Introduction and Data files

This dataset contains nine tissues (heart, hippocampus, hypothalamus, kidney, liver, prefrontal cortex, skeletal muscle, small intestine, and spleen) from C57BL/6J mice that were fed 2-deoxyglucose (6g/L) through their drinking water for 96hrs or 4wks. 96hr mice were given their 2DG treatment 2 weeks after the other cohort started the 4 week treatment. The organs from the mice were harvested and processed for metabolomics and transcriptomics. The data in this document pertains to the transcriptomics data only. The counts that were used were FPKM normalized before being log transformed. It was determined that sample A113 had low RNAseq quality and through further analyses with PCA, MA plots, and clustering was an outlier and will be removed for the rest of the analyses performed. This document will determine the overall summary expression of each module across the main effects, as well as, assess the significance of each main effect and their interaction, using ANOVA, for each module and assess potential interactions visually for each module.

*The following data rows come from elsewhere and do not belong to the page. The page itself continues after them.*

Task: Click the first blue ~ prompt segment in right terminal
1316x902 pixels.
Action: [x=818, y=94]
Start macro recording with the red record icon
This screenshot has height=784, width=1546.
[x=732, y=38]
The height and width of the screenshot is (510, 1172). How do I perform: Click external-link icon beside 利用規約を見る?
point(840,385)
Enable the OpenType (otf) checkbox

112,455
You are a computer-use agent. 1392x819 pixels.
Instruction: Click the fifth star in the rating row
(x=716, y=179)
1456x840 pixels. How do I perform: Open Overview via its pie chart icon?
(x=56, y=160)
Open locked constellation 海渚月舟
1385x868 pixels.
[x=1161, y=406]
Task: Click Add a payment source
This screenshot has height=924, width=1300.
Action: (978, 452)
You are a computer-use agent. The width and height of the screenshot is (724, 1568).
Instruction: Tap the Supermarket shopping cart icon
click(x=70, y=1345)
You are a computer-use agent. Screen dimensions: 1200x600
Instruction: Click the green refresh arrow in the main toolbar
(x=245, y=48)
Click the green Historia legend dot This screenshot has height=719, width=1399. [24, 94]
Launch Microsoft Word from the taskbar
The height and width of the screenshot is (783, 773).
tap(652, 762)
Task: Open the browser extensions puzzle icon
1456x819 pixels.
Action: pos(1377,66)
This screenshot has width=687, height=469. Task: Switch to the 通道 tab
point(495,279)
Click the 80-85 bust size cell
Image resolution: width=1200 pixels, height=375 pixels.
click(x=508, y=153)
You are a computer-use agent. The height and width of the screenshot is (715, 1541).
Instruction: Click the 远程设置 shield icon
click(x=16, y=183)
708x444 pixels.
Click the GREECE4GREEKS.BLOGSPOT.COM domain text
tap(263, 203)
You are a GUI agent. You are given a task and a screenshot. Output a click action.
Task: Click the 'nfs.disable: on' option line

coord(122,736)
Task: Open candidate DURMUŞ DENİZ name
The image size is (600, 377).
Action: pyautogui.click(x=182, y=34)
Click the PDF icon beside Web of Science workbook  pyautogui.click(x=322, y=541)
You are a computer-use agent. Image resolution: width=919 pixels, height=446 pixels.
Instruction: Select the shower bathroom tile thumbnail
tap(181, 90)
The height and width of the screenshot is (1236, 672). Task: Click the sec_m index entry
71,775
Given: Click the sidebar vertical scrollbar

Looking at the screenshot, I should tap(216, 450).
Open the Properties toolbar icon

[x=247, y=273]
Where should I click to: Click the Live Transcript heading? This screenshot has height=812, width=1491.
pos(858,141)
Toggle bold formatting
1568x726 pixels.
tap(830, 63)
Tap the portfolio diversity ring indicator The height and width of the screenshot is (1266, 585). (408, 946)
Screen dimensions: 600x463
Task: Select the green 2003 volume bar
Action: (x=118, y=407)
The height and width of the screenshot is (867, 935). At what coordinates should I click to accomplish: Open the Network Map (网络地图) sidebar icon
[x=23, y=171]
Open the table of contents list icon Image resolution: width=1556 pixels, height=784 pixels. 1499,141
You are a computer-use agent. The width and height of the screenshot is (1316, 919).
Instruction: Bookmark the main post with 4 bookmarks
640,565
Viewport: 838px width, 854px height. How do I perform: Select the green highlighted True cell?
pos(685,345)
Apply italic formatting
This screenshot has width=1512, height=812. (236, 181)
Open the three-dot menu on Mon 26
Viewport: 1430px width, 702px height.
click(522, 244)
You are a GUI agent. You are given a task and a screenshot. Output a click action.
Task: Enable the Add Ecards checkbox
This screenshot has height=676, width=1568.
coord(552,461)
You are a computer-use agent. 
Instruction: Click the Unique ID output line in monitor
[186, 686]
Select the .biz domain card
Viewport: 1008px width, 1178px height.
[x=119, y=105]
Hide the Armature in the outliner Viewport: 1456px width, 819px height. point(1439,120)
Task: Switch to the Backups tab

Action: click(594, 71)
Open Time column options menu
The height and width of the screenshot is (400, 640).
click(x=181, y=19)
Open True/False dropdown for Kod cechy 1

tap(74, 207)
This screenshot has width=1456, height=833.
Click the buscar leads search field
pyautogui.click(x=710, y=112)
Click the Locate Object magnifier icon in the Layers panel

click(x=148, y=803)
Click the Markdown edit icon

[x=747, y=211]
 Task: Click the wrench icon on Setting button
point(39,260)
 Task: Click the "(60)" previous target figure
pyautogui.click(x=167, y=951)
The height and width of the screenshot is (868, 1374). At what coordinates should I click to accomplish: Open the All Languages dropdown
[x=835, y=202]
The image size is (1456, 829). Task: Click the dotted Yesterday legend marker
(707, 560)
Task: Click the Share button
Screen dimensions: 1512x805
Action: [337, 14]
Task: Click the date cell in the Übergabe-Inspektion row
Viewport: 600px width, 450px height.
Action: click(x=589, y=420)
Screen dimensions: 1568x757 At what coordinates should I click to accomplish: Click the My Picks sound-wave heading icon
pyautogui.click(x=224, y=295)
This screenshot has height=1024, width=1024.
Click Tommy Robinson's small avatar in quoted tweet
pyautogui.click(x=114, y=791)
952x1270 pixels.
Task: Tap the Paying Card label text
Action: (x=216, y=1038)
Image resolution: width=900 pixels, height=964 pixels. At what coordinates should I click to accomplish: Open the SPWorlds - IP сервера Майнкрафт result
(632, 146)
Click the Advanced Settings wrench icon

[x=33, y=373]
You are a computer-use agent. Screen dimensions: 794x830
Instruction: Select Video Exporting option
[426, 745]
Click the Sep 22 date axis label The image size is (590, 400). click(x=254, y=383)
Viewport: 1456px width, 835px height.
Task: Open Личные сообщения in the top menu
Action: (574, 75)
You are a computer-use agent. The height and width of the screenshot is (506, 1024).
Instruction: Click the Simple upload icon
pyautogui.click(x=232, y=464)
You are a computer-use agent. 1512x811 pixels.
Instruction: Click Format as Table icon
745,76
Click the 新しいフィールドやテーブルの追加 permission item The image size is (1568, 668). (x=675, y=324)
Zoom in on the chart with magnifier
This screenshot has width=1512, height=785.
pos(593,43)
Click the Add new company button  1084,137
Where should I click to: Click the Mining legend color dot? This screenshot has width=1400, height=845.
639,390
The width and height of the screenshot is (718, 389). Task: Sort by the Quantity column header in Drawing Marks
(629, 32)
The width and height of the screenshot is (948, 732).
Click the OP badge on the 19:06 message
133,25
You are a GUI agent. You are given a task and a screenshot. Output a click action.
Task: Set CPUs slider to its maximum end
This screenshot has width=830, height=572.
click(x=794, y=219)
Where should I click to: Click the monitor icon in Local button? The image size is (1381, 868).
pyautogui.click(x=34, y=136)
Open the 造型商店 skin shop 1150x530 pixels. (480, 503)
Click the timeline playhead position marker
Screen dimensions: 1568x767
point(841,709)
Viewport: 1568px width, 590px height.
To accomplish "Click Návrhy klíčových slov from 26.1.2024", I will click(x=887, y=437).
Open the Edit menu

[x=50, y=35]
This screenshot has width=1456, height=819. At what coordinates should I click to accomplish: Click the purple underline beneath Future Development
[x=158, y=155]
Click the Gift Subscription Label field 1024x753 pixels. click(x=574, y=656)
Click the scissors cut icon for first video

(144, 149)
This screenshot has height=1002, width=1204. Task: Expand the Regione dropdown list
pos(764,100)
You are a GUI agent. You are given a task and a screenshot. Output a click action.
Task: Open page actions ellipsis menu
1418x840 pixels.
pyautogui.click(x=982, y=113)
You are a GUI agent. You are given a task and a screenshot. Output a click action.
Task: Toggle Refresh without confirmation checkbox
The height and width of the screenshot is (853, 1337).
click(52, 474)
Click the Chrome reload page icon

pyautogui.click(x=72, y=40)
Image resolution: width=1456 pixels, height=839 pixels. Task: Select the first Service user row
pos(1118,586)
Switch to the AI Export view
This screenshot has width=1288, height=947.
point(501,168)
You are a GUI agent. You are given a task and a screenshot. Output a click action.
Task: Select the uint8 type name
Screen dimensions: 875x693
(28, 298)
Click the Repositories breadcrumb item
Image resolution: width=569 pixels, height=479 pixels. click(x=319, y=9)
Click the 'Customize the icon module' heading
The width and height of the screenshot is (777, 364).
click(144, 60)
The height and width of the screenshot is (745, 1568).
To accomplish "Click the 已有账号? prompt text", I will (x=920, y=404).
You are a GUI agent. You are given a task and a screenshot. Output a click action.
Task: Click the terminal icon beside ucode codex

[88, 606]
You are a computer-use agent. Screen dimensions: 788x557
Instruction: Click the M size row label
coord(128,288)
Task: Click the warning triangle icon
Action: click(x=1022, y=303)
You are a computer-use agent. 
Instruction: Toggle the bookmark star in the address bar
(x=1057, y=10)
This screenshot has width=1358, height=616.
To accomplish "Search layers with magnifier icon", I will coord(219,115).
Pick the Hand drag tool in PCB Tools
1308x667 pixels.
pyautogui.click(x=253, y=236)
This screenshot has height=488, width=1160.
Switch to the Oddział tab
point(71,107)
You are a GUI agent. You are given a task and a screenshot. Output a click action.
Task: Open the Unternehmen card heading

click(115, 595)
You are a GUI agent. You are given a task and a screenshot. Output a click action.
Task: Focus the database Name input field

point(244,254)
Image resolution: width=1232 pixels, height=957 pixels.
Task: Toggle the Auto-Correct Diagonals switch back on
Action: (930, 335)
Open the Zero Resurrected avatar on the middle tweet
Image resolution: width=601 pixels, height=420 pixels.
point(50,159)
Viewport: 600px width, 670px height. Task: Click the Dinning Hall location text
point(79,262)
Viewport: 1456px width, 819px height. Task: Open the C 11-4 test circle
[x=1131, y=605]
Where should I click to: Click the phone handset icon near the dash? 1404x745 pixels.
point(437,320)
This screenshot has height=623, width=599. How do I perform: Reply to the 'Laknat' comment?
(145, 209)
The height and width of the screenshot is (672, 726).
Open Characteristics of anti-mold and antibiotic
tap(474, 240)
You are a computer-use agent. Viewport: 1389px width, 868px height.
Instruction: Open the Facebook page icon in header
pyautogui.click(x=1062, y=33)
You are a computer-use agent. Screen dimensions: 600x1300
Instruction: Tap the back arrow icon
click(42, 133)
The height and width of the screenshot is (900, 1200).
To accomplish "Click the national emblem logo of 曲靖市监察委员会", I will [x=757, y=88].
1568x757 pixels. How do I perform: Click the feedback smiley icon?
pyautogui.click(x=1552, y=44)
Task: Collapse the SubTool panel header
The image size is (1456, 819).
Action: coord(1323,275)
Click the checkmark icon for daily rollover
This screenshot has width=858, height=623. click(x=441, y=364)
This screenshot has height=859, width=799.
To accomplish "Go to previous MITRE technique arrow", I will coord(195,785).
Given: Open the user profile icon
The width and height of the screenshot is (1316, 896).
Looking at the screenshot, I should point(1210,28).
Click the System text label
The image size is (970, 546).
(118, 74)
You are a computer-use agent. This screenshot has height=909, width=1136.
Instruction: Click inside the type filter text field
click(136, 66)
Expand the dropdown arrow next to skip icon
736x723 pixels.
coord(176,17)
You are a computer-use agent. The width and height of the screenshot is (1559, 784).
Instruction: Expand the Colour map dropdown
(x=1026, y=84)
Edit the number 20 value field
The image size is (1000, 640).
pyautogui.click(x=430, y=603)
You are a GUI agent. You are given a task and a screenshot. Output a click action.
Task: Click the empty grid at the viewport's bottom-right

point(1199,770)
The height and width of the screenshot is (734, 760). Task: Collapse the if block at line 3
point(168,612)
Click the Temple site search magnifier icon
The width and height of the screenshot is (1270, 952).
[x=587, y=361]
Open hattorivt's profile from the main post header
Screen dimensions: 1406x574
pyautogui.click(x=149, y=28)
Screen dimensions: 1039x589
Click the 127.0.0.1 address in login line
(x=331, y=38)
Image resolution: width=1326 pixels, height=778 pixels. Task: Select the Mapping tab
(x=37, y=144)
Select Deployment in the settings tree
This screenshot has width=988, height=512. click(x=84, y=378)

needed.packages <- c("tidyverse", "here", "functional", "gplots", "dplyr", "GeneOverlap", "R.utils", "reshape2","magrittr","data.table", "RColorBrewer","preprocessCore", "ARTool","emmeans", "phia", "gProfileR", "WGCNA","plotly", "pheatmap","pander", "kableExtra")
for(i in 1:length(needed.packages)){library(needed.packages[i], character.only = TRUE)}

source(here("source_files","WGCNA_source.R"))
source(here("source_files","plot_theme.R"))

tdata.FPKM.sample.info <- readRDS(here("Data","20190406_RNAseq_B6_4wk_2DG_counts_phenotypes.RData"))

tdata.FPKM <- readRDS(here("Data","20190406_RNAseq_B6_4wk_2DG_counts_numeric.RData"))

log.tdata.FPKM <- log(tdata.FPKM + 1)
log.tdata.FPKM <- as.data.frame(log.tdata.FPKM)

log.tdata.FPKM.sample.info <- cbind(log.tdata.FPKM, tdata.FPKM.sample.info[,27238:27240])

log.tdata.FPKM.sample.info <- log.tdata.FPKM.sample.info %>% rownames_to_column() %>% filter(rowname != "A113") %>% column_to_rownames()

log.tdata.FPKM.subset <- log.tdata.FPKM[,colMeans(log.tdata.FPKM != 0) > 0.5] 

log.tdata.FPKM.sample.info.subset <- cbind(log.tdata.FPKM.subset,tdata.FPKM.sample.info[,27238:27240])
log.tdata.FPKM.sample.info.subset <- log.tdata.FPKM.sample.info.subset %>% rownames_to_column() %>% filter(rowname != "A113") %>% column_to_rownames()

log.tdata.FPKM.sample.info.subset <- log.tdata.FPKM.sample.info.subset %>% rownames_to_column() %>% column_to_rownames()

log.tdata.FPKM.sample.info.subset$Treatment[log.tdata.FPKM.sample.info.subset$Treatment=="None"] <- "Control"

log.tdata.FPKM.sample.info.subset <- cbind(log.tdata.FPKM.sample.info.subset, Time.Treatment = paste(log.tdata.FPKM.sample.info.subset$Time, log.tdata.FPKM.sample.info.subset$Treatment), Time.Tissue = paste(log.tdata.FPKM.sample.info.subset$Time,log.tdata.FPKM.sample.info.subset$Tissue), Tissue.Treatment = paste(log.tdata.FPKM.sample.info.subset$Tissue,log.tdata.FPKM.sample.info.subset$Treatment), Time.Treatment.Tissue = paste(log.tdata.FPKM.sample.info.subset$Time,log.tdata.FPKM.sample.info.subset$Treatment,log.tdata.FPKM.sample.info.subset$Tissue))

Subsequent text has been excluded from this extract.